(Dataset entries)
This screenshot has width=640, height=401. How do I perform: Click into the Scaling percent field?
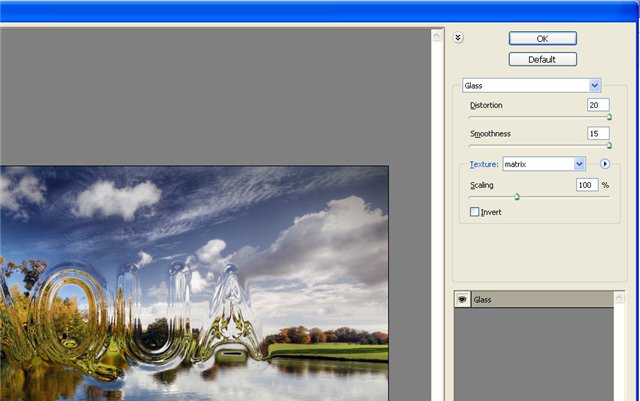click(x=586, y=185)
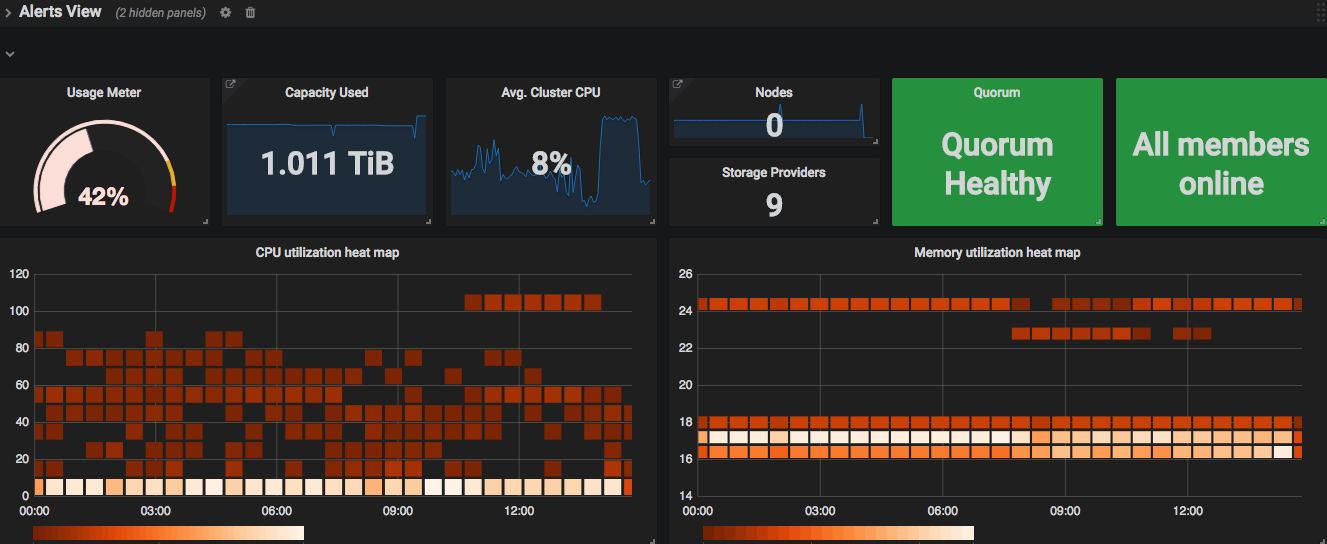1327x544 pixels.
Task: Grab the row drag handle at top right
Action: [1320, 14]
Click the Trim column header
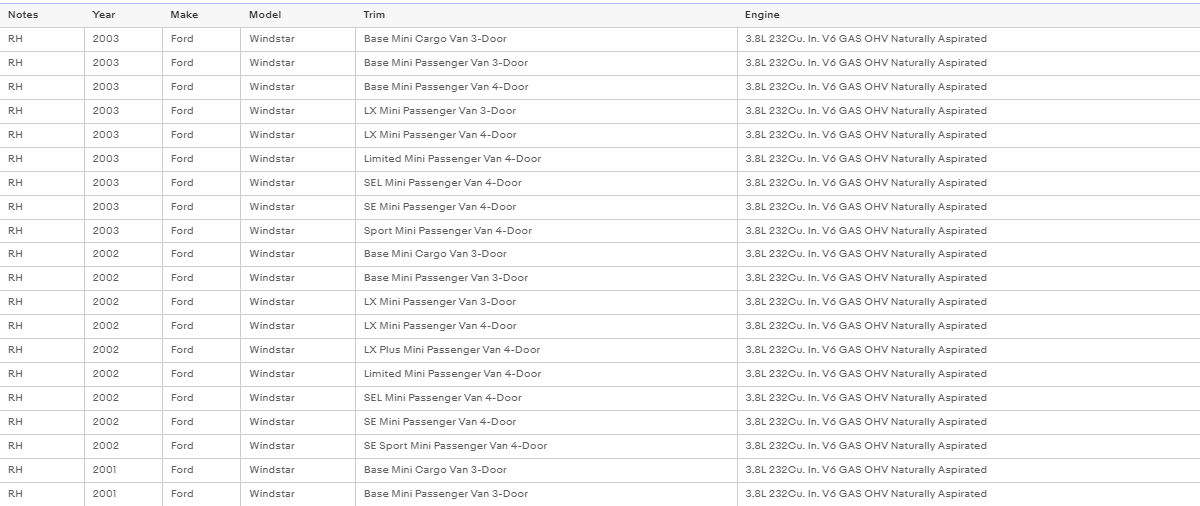This screenshot has height=506, width=1200. coord(547,15)
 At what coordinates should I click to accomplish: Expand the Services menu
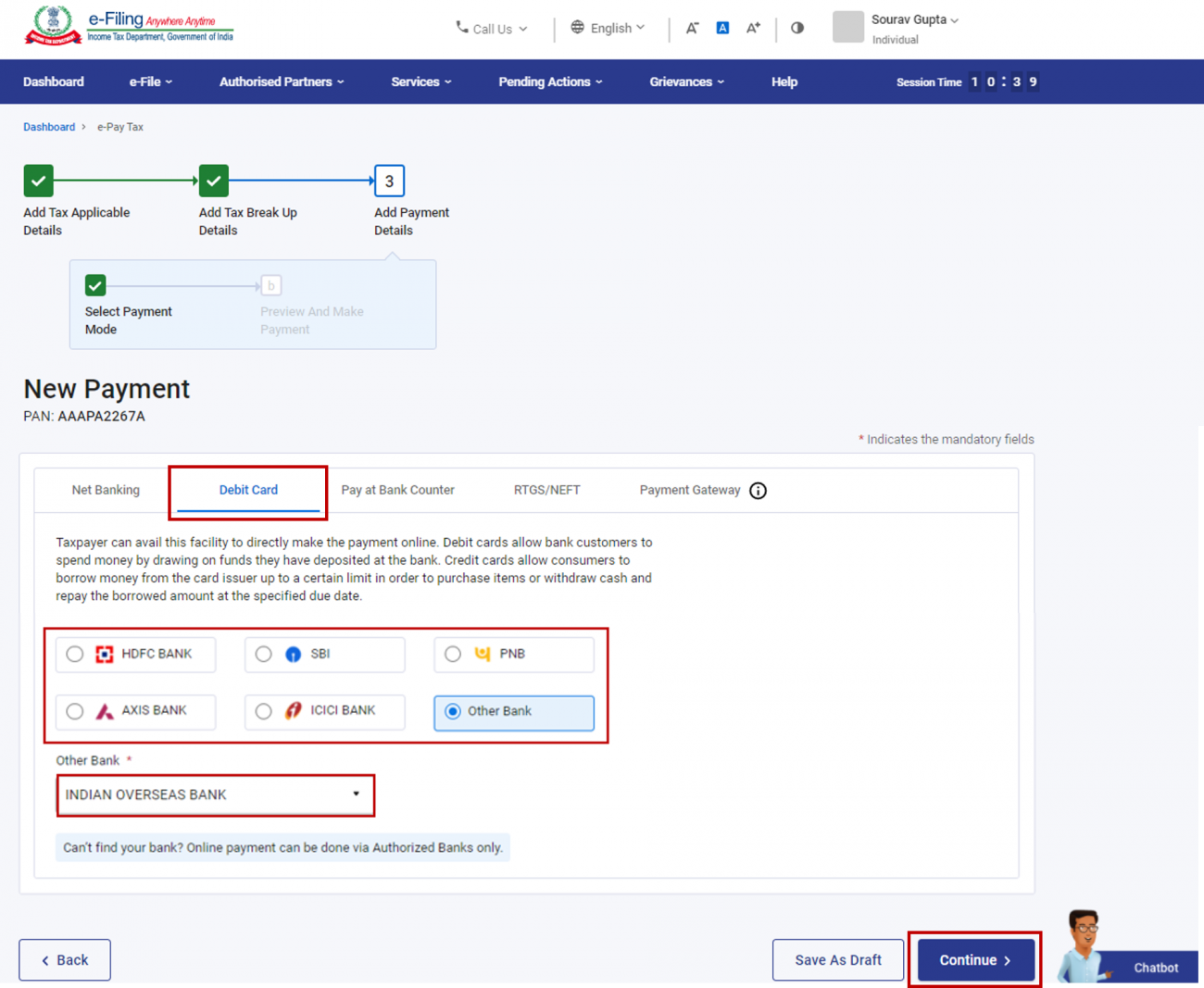tap(421, 81)
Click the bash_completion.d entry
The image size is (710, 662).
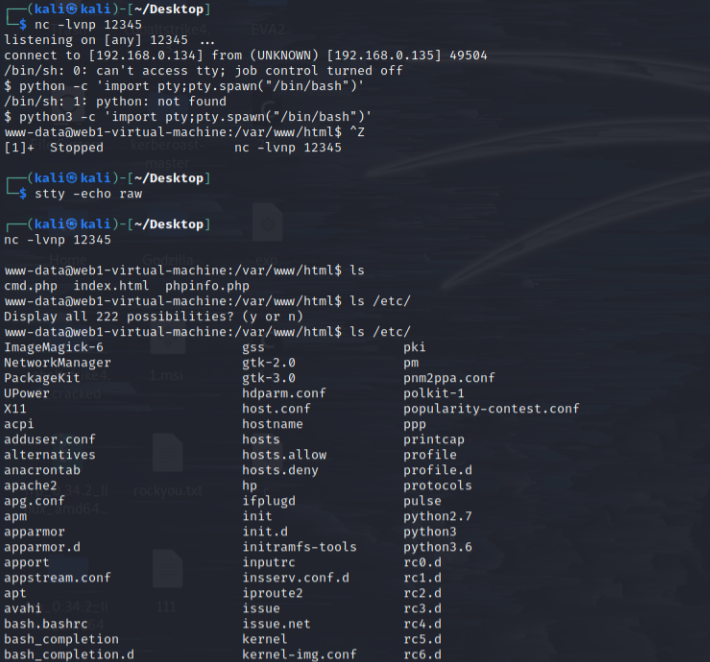[69, 655]
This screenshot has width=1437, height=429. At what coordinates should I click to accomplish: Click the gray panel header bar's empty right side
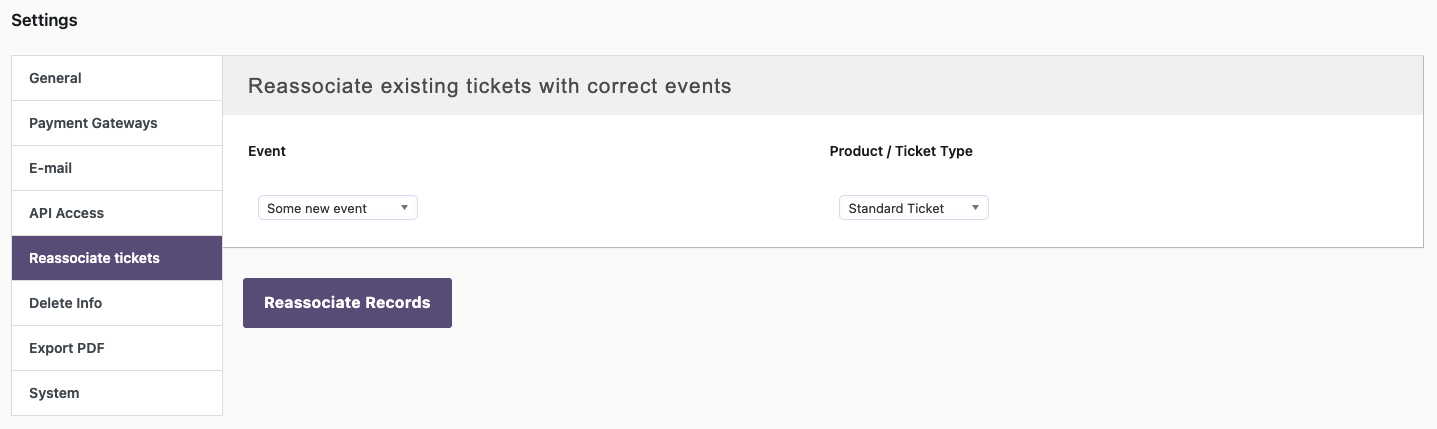coord(1150,86)
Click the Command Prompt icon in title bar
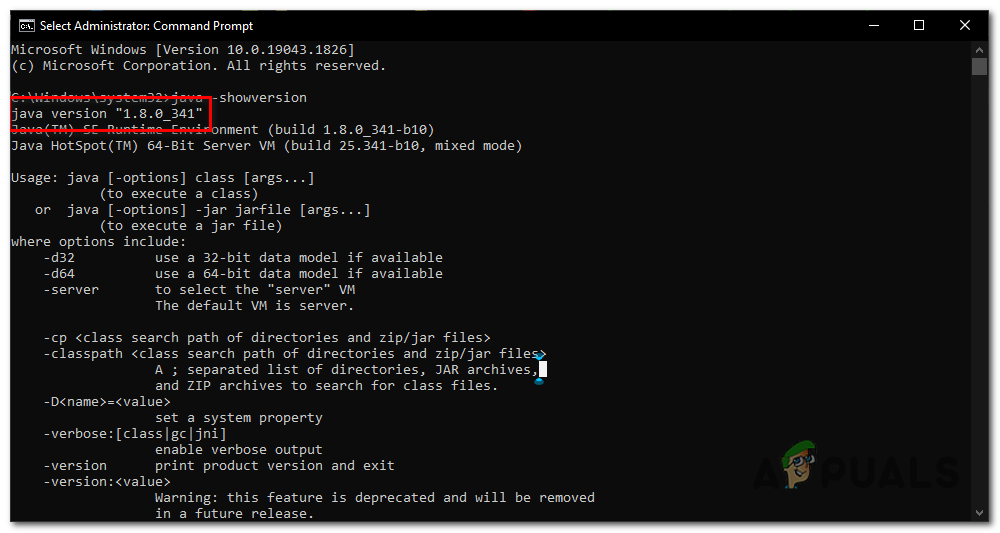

→ Work to complete
Begin with the line containing "The image size is (710, 662).", stop at the last line of the records above, and copy every line in between exactly, both ends included, with no pictures.

→ Response below
The image size is (710, 662).
[69, 655]
This screenshot has width=1437, height=429. At what coordinates should I click to accomplish: Click the gray panel header bar's empty right side
coord(1150,86)
Click the Command Prompt icon in title bar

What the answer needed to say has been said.